------ Provided passage ------

NOTE 5 - SERIES C 9% CONVERTIBLE PREFERRED STOCK
|6 Months Ended|
Jun. 30, 2014
|Convertible Preferred Stock [Abstract]|
|Convertible Preferred Stock [Text Block]||
NOTE 5 — SERIES C 9% CONVERTIBLE PREFERRED STOCK
On January 9, 2013, the Board of Directors authorized the issuance of up to 4,200 shares of Series C Convertible Preferred Stock (the “Series C Convertible Preferred Stock”).
The Series C convertible preferred stock is entitled to preference over holders of junior stock upon liquidation in the amount of $1,000 plus any accrued and unpaid dividends ; entitled to dividends as a preference to holders of junior stock at a rate of 9% per annum of the Stated Value of $1,000 per share, payable quarterly beginning on September 30, 2013 and are cumulative. The holders of Series C preferred stock have no voting rights, however without the affirmative vote of all the holders of then outstanding shares of the Series C preferred stock, the Company cannot (a) alter or change adversely the powers, preferences or rights given to the Series C preferred stock or alter or amend the Certificate of Designation.
Each share of Series C preferred stock is convertible, at the holder’s option, inclusive of any accrued and unpaid dividends, at conversion price of $1.50 (as reset).
If, at any time while the Series C preferred stock is outstanding, the Company sells or grants any option to purchase or sells or grants any right to re-price, or otherwise disposes of or issues any common stock or common stock equivalents entitling any Person to acquire shares of Common Stock at an effective price per share that is lower than the then conversion price (“Base Conversion Price”), then the conversion price shall be reduced to equal the Base Conversion Price. Such adjustment shall be made whenever such Common Stock or Common Stock Equivalents are issued. During the six months ended June 30, 2014, the resets provisions as described above resulted in the conversion price reset to $1.50.

------

• [What to do]
(a) Reproduce the part of the preferred stock note that begins at the words "If, at any time" and ends after "reset to $1.50.".
(b) For each statement, answer yes or no according to the preferred stock note, and quote the words that settle it. (i) Holders of the Series C preferred stock have voting rights. (ii) Dividends on the Series C preferred stock are paid quarterly. (iii) The Board of Directors authorized the issuance of up to 5,000 shares of Series C Convertible Preferred Stock.

------ Stored data ------

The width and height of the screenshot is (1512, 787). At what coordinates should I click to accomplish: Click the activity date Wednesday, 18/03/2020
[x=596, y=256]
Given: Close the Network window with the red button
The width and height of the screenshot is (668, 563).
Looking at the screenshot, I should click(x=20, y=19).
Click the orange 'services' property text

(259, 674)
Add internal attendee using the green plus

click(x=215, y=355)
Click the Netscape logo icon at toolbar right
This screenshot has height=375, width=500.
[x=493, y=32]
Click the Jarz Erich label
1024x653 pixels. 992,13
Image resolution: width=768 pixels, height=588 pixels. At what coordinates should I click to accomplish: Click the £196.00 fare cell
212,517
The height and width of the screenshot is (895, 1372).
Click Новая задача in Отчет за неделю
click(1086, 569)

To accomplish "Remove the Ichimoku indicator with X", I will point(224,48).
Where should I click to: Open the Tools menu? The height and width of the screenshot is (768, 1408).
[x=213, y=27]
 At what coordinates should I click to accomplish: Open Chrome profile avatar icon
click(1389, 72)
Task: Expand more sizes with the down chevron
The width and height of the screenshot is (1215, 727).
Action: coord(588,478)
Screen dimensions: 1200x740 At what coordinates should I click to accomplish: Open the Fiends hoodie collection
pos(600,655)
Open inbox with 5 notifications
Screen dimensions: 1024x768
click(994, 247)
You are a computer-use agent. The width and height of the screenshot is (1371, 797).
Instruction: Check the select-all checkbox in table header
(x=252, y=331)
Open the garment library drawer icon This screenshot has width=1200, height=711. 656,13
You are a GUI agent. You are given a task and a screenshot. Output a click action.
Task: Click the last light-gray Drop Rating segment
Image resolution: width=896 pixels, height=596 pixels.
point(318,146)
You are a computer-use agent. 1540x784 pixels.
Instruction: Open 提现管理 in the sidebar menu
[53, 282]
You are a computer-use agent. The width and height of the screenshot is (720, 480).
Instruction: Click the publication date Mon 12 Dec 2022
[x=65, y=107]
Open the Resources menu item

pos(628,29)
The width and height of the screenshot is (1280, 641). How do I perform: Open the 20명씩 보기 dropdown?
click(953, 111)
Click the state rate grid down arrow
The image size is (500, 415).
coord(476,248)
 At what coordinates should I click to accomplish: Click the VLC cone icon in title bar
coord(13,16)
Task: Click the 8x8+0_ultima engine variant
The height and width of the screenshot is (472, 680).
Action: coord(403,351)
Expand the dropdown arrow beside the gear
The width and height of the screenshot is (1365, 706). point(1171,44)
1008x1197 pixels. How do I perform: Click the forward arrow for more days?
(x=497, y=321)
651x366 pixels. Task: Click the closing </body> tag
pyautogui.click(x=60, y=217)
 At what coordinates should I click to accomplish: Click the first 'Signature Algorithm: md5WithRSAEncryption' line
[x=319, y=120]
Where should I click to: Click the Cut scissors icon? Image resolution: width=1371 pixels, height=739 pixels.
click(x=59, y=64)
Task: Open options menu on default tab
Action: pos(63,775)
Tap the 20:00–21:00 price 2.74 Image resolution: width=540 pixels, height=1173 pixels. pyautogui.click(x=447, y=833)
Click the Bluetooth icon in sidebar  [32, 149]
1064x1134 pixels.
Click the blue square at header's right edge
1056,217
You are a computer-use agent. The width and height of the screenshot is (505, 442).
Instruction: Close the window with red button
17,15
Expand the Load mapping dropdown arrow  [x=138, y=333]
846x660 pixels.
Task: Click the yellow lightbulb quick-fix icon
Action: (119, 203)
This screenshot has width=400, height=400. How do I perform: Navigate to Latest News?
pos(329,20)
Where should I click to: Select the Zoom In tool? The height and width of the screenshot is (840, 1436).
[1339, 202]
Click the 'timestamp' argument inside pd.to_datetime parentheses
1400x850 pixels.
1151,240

------

• [Full solutions]
(a)
If, at any time while the Series C preferred stock is outstanding, the Company sells or grants any option to purchase or sells or grants any right to re-price, or otherwise disposes of or issues any common stock or common stock equivalents entitling any Person to acquire shares of Common Stock at an effective price per share that is lower than the then conversion price (“Base Conversion Price”), then the conversion price shall be reduced to equal the Base Conversion Price. Such adjustment shall be made whenever such Common Stock or Common Stock Equivalents are issued. During the six months ended June 30, 2014, the resets provisions as described above resulted in the conversion price reset to $1.50.

(b)
(i) No: "The holders of Series C preferred stock have no voting rights"
(ii) Yes: "payable quarterly beginning on September 30, 2013"
(iii) No: "authorized the issuance of up to 4,200 shares of Series C Convertible Preferred Stock"